O PS criticou hoje o Governo por ter assumido compromissos externos sobre novas medidas de austeridade sem ter sequer consenso dentro do executivo. Na mesma ocasião, o secretário nacional socialista, João Ribeiro, apontou "para breve" a reunião com o Governo, apontando já o seu voto contra o novo "imposto sobre os pensionistas".

Na carta enviada à 'troika' pelo primeiro-ministro (e que foi divulgada publicamente pelo seu gabinete, durante o discurso ao País, na sexta-feira à noite, altura em que foi remetida ao secretário-geral do PS), Passos Coelho reconhece "que o valor global agora apresentado" de cortes na despesa e receitas "é superior ao necessário" para assim ter "uma margem para diminuir a contribuição de sustentabilidade do sistema de pensões".

Mas isto só acontecerá, admite o primeiro-ministro na carta, caso o Governo seja "bem sucedido na obtenção de poupanças estruturais noutras áreas, nomeadamente nos consumos intermédios do Estado".

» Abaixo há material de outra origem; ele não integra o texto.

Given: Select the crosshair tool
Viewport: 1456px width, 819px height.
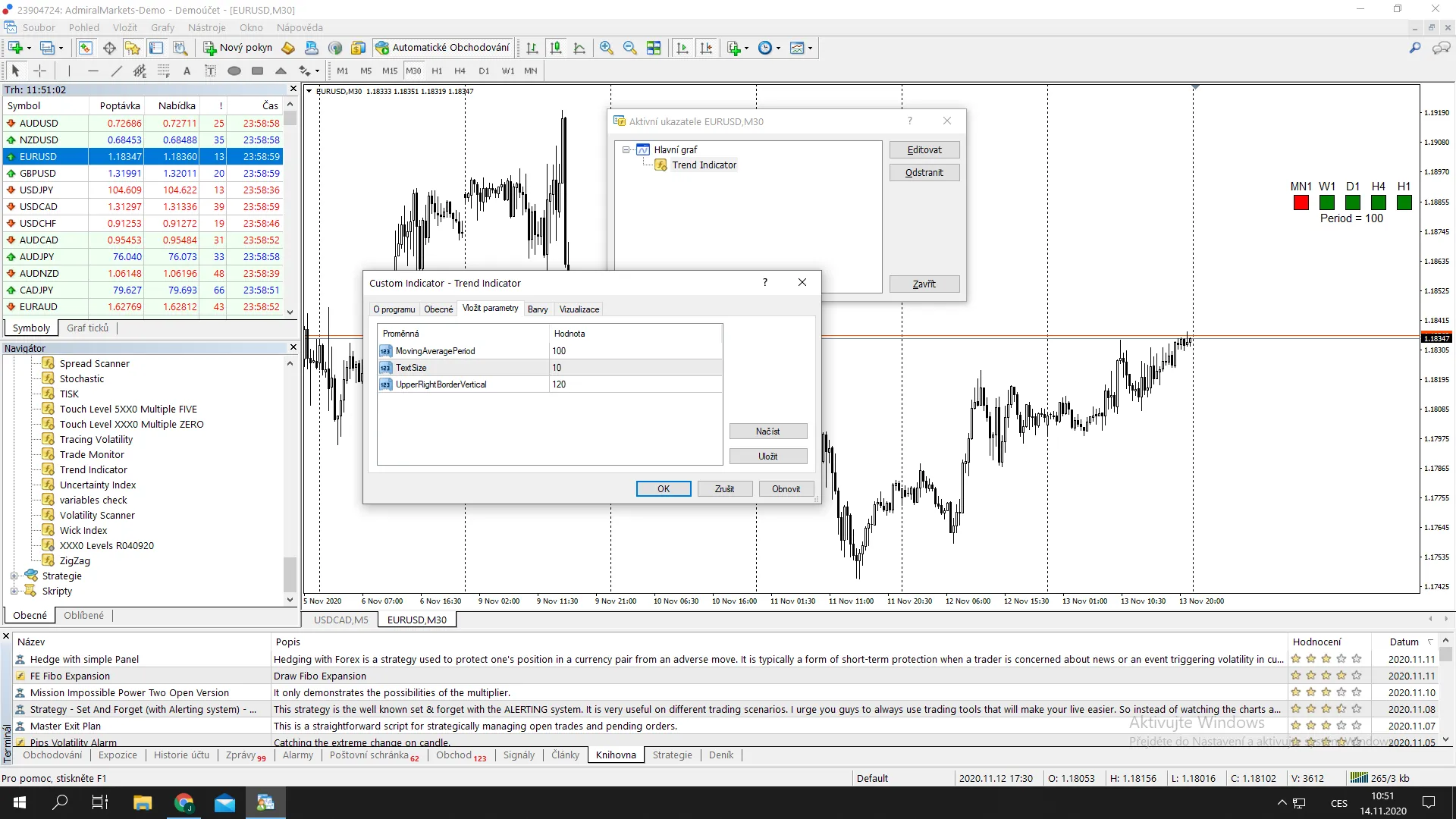Looking at the screenshot, I should tap(39, 71).
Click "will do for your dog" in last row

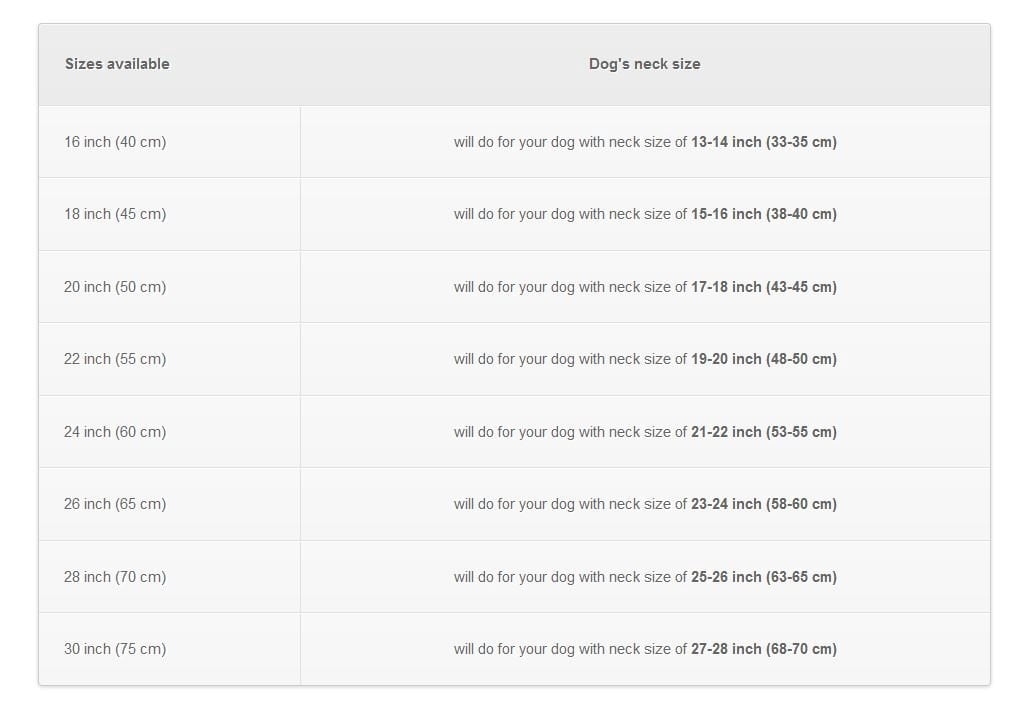coord(514,649)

João Ribeiro, que falava aos jornalistas na sede do partido, em reação às declarações proferidas pelo presidente do CDS e ministro de Estado e dos Negócios Estrangeiros, no domingo, acusou Paulo Portas de ameaçar com moção de censura e de humilhar o primeiro-ministro.

"O dr. Paulo Portas desautorizou o primeiro-ministro e com uma ameaça pública. Desautorizou quanto à medida em concreto do imposto sobre reformados e pensionistas e quando considerou o Documento de Estratégia Orçamental (DEO) irrealista. Nos dois casos, estamos perante compromissos do Estado assumidos por escrito junto dos credores internacionais", apontou João Ribeiro.

Para os socialistas, o que se tem passado no interior do Governo desde sexta-feira passada, quando o primeiro-ministro comunicou ao país as novas medidas de austeridade no valor de 4,8 mil milhões de euros até 2016, "é muito grave".

Sobre a reunião pedida pelo Governo, João Ribeiro insistiu que "já houve uma resposta do ministro Poiares Maduro e há uma reunião prevista para breve". E concretizou: "Em breve anunciaremos, mas não é durante esta semana." O porta-voz socialista reiterou que o partido entende que o diálogo em torno das medidas de crescimento "deve ser feito no palco parlamentar", como já tinha escrito na carta ao novo ministro Adjunto.